TRY IT →
Your answer should consist of each line below that contains the string "badge".

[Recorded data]
____

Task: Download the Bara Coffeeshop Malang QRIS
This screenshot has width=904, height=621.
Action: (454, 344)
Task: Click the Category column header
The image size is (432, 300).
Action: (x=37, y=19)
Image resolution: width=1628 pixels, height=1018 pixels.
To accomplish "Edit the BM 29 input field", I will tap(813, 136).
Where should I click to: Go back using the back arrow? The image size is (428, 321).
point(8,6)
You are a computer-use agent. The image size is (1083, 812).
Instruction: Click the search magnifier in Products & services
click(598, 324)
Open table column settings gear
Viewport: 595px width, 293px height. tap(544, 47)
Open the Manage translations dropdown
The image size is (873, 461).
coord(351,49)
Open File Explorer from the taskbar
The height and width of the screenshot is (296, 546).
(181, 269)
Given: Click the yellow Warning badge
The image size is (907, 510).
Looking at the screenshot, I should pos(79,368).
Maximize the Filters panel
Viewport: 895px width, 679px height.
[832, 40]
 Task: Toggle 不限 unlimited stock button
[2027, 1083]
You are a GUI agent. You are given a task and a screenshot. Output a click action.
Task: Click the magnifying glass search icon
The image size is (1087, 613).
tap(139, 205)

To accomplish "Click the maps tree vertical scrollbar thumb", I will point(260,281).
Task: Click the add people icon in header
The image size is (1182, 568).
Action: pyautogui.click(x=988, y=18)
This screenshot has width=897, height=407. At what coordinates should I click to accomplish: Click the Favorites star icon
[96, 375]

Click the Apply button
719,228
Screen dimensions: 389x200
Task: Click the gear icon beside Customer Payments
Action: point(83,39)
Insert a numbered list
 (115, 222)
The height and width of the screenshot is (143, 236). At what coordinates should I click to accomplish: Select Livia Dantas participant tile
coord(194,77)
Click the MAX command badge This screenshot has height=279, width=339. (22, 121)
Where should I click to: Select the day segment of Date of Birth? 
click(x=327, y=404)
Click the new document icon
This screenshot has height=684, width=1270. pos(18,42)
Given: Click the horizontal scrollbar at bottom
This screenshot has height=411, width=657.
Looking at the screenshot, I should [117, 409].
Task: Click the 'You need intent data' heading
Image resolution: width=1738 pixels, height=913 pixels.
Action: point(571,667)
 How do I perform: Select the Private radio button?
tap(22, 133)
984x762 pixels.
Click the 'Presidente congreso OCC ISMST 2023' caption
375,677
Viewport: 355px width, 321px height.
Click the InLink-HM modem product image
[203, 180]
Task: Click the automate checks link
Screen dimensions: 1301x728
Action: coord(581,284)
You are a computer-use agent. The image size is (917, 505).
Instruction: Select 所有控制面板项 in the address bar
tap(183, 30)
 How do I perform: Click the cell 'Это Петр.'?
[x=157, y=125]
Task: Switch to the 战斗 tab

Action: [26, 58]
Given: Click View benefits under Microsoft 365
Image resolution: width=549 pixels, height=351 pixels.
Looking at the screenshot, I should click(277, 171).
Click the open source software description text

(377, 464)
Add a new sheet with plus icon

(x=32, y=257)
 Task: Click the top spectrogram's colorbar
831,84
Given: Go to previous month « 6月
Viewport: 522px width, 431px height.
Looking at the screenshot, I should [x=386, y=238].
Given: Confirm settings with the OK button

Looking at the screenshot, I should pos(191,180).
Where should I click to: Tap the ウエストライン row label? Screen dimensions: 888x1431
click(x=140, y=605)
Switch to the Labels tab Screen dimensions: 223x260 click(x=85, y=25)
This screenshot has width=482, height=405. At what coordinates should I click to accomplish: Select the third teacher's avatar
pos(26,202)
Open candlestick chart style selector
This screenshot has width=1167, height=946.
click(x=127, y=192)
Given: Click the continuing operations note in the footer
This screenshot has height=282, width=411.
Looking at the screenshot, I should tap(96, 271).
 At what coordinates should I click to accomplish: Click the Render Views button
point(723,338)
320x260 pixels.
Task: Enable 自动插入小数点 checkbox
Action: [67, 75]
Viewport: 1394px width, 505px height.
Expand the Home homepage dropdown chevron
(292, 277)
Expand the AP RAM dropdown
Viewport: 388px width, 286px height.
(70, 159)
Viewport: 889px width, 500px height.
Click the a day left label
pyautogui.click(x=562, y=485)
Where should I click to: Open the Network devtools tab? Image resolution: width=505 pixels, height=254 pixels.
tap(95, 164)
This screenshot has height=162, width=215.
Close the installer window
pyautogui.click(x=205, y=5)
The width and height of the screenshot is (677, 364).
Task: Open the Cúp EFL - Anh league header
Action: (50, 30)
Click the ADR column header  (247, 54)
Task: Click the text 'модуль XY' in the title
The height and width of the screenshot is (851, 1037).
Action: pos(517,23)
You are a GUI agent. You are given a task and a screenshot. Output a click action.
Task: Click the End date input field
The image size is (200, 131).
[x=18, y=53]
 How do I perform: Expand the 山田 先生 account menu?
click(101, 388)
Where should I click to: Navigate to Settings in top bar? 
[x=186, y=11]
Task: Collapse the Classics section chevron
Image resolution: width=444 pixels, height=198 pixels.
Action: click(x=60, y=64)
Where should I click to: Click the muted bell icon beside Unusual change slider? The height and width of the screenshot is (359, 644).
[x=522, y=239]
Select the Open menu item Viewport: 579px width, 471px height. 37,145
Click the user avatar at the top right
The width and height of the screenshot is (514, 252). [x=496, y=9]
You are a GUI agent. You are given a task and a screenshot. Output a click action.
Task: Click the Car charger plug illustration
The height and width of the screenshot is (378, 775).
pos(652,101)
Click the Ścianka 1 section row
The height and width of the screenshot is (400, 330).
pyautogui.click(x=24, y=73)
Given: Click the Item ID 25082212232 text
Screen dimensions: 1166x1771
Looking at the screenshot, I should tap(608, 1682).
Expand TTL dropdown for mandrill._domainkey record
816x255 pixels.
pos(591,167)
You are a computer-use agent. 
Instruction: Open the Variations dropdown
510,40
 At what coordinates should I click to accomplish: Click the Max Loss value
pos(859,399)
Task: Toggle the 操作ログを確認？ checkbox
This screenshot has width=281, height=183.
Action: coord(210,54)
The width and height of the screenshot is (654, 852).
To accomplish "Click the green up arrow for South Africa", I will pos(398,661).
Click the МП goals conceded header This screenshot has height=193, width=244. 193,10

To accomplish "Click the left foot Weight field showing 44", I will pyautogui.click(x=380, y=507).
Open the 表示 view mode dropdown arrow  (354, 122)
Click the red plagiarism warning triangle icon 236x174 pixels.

____

RESULT OF THE TASK →
Given: Click the yellow Warning badge
Click the MAX command badge This screenshot has height=279, width=339. (22, 121)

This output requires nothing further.